For Immediate Release
Posted: June 09, 2020

Contact

New Hampshire Department of Education
6032710448 | Comms@doe.nh.gov

Edelblut testifies in support of Learn Everywhere

SB 514 would effectively repeal innovative outside-the-classroom program

CONCORD- Education Commissioner Frank Edelblut today submitted testimony in support of the Learn Everywhere program during a hearing of the House Education Committee on Senate Bill 514, a bill that would effectively repeal the innovative outside-the-classroom program.

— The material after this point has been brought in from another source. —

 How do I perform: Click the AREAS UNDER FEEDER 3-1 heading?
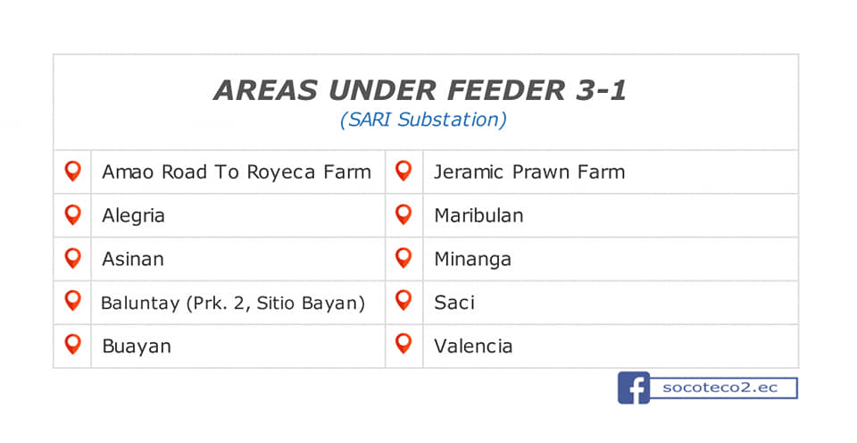coord(420,90)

“For the past two decades, New Hampshire has shifted its educational system to reward competency. Under Democratic Governors and Republican Governors, under Democratic Legislatures and Republican Legislatures, we’ve agreed on a fundamental principle: students who demonstrate proficiency in a subject should be rewarded…”

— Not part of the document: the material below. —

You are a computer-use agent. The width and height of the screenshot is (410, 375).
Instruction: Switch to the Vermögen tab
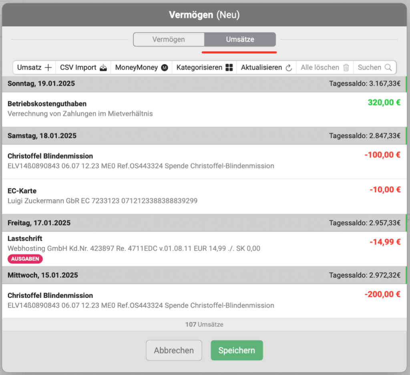[x=169, y=40]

“There is a broad consensus that ELOs (Extended Learning Opportunities) are a great opportunity to expand learning beyond the classroom, and to give New Hampshire students valuable hands-on learning that can lead to great careers.

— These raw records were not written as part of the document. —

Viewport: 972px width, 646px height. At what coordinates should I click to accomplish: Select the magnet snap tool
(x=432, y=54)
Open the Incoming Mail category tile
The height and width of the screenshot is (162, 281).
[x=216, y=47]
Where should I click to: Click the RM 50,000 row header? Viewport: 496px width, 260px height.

In a 2011 report on four pilot ELO programs, one key finding was that ELOs are particularly well-suited for students who are ‘struggling academically and/or at risk of dropping out.’ Another is that ELOs substantially close the achievement gap between underserved students and the rest of the student body.

Yet for all the praise we hear from ELOs, we have been tragically slow in offering them.

Statewide, just 3 percent of our eligible students have taken advantage of ELOs and Work-Based Learning programs. And just 2 percent earned academic credit. Our communities are offering invaluable education resources to our students, and we are squandering them…”

“Learn Everywhere is the next step in New Hampshire’s progress to a world-class, personalized, student-centered education. It is consistent with the principle that academic credit is based on competency. If a student does the work and learns the material, they get the credit.

Nothing in Learn Everywhere changes the role of local school boards, who maintain the authority to set criteria for graduation. Under our longstanding rules and under Learn Everywhere, if a student can demonstrate proficiency, no matter how or where that proficiency was gained, that student has earned academic credit toward graduation…”

Edelblut also testified in opposition to SJR 1, which would prohibit the implementation of the Learn Everywhere administrative rules. Tomorrow, Edelblut will submit testimony to the Senate Education and Workforce Committee during the hearing on an to HB 1454, which would replace that bill with the text of SB 514.